Al mismo tiempo que tal debacle ha tenido lugar impunemente, lo que sí hacen las autoridades del régimen es despilfarrar recursos y exhibir su ignominiosa fuerza bruta, asediando, persiguiendo, encarcelando a los organizadores de un modesto sistema independiente de bibliotecas públicas, organizadas por ciudadanos con sentido común que decidieron prestar sus propias casas para cubrir el hueco que el poder político creó y sustenta en el horizonte cultural de la gente y en su capacidad de elegir sin coyundas las lecturas que más le atraigan.

Si bochornoso y cavernícola resulta que desde la impunidad del poder se reprima y se encarcele a las personas por el simple "delito" de compartir sus libros con el vecino, con el conciudadano, no menos abochorna constatar que tales barbaridades no obedecen sino al miedo que experimenta ese poder ante la contingencia de perder una pizca de su control totalitarista sobre la ciudadanía.

Sin embargo, ocurre ahora que de pronto, hace solo unos días, la Asociación de Escritores de la UNEAC se ha caído de la mata al enterarse de que "algunas" bibliotecas públicas estatales "sobreviven al borde de la destrucción o ya no existen". De modo que ha lanzado su grito de alarma, abogando por la protección de tales sitios.
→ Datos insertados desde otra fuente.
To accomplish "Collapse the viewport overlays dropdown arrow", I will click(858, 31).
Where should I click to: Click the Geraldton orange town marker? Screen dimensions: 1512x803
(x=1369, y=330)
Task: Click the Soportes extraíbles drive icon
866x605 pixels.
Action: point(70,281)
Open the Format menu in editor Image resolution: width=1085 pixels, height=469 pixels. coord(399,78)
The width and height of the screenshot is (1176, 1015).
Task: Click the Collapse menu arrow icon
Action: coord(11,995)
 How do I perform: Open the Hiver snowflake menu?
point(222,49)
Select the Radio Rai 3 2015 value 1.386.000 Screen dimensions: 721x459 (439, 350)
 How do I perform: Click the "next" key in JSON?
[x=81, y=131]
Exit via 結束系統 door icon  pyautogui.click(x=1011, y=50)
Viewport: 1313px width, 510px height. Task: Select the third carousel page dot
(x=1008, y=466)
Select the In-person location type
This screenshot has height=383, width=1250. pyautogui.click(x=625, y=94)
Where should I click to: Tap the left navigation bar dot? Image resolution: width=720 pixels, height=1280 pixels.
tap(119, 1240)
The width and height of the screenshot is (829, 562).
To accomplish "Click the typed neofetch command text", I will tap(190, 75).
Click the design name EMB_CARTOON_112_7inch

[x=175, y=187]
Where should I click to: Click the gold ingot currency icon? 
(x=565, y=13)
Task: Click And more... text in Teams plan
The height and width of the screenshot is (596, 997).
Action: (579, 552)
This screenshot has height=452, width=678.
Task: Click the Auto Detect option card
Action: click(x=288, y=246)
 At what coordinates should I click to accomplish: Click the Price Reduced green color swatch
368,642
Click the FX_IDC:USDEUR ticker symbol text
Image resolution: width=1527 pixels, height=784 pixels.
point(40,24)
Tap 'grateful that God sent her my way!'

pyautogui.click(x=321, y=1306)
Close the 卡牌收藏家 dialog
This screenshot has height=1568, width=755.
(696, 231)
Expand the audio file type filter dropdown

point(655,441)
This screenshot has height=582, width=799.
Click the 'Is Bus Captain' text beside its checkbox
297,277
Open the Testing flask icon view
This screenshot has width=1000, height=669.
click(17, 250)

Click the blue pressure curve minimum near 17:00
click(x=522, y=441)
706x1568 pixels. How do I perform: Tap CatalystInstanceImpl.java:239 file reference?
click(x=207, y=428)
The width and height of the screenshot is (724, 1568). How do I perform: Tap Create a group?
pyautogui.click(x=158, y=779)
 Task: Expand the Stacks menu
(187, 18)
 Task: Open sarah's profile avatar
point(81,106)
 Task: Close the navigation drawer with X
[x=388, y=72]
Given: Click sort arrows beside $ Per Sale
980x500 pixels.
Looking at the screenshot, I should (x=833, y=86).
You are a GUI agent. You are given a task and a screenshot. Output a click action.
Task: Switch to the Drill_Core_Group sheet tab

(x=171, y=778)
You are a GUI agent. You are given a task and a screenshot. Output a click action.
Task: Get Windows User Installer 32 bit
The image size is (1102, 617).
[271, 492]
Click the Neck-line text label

Indudablemente, a esta institución, como al grueso de los escritores oficialistas que apiña, les sucede lo mismo que al llamado "tren lechero", famoso en Cuba por llegar siempre tarde, las pocas veces que llega.

De lo que al parecer no se han enterado aún en la UNEAC es que en este caso su tardío clamor no solo llega a destiempo, sino que representa el clásico tiro por la culata.

Pues el abandono oficial de más medio siglo ante las posibilidades de enriquecer y propagar el sistema de bibliotecas públicas, unido a la censura mediocre y embrutecedora que lo tipifica, allanó el camino para que los ciudadanos interesados en la lectura (que cada día son menos), buscaran por su cuenta las vías para satisfacer gustos y necesidades. Y hoy difícilmente estarían dispuestos a dejar las veredas de la modernidad por volver al caminito de la barbarie.